Originally, the province was called "Ban Talat Khwan" (บ้านตลาดขวัญ) and was a Bangkok's outpost. Later, in 1549–1550 during the reign of King Maha Chakkraphat, many people from Ayutthaya Kingdom to settle here after the war with Hanthawaddy. The king established two new towns together and renamed them "Nonthaburi" for Ban Talat Khwan and "Sakhon Buri" for Ban Tha Chin (now Samut Sakhon Province).

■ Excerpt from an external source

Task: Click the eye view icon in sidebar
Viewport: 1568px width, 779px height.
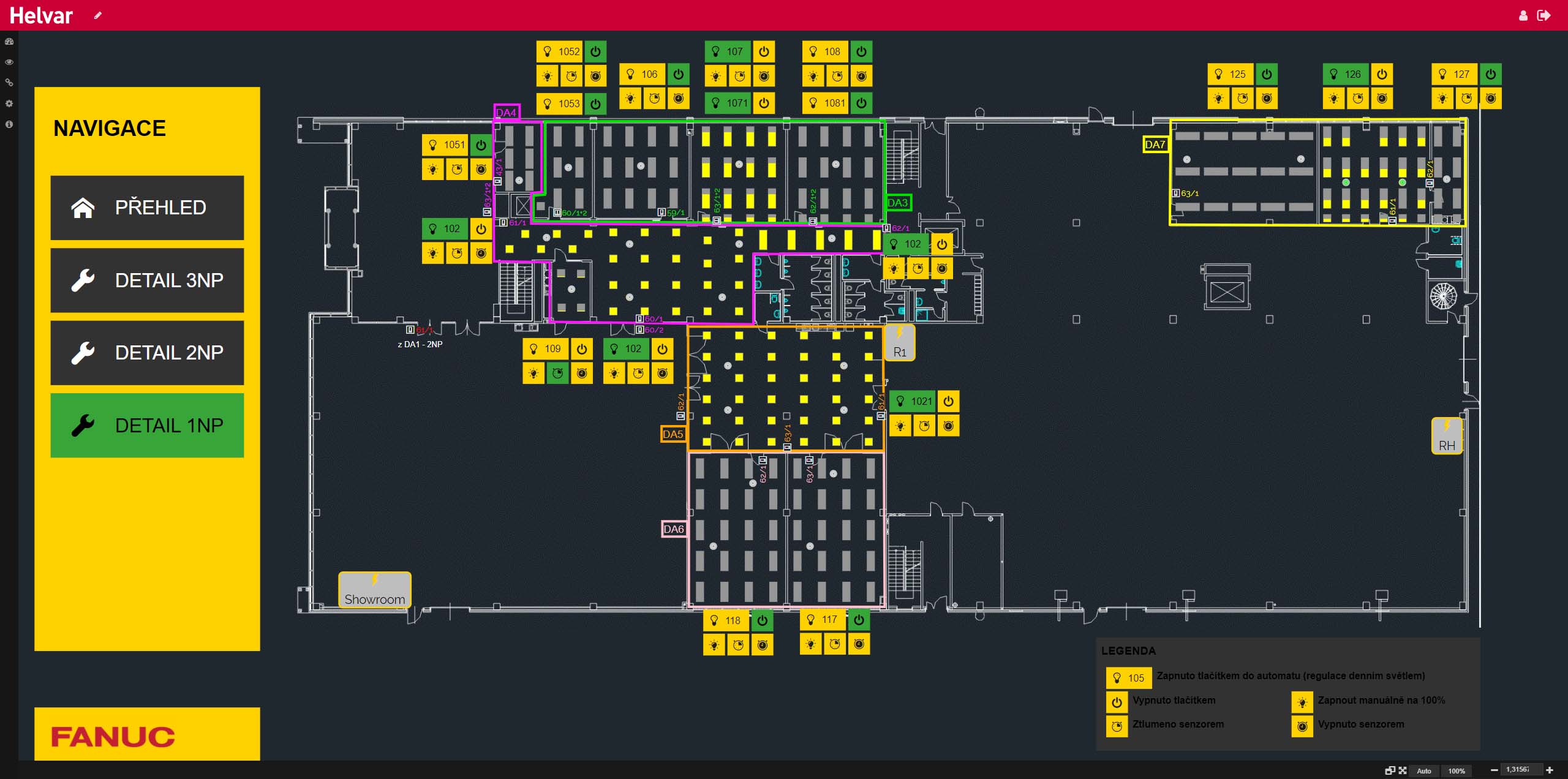Action: [9, 62]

In 1665–1666 during the reign of King Narai the Great, the king ordered the construction of twin wooden forts on the khlong mouth, names "Pom Thapthim" (ป้อมทับทิม) on the left side and "Pom Kaeo" (ป้อมแก้ว) on the right side, along with moving of the Nonthaburi capital district to the left side of the khlong (west side of Chao Phraya River) and the construction of a city pillar shrine. The capital district and provincial hall were relocated twice in the Rattanakosin period (at present, it is the Old Nonthaburi Provincial Hall next to Nonthaburi Pier).

Its name "Khlong Om Non", means "Nonthaburi roundabout canal", referring to its course. Other names that have been used include Khlong Om (คลองอ้อม), Maenam Om (แม่น้ำอ้อม), and Khlong Maenam Om (คลองแม่น้ำอ้อม).

Currently, Khlong Om Non is another cultural tourism route, as well as other nearby khlongs. The two sides are filled with many tourist attractions such as many ancient temples and antique wooden traditional Thai houses or durian estates with eateries.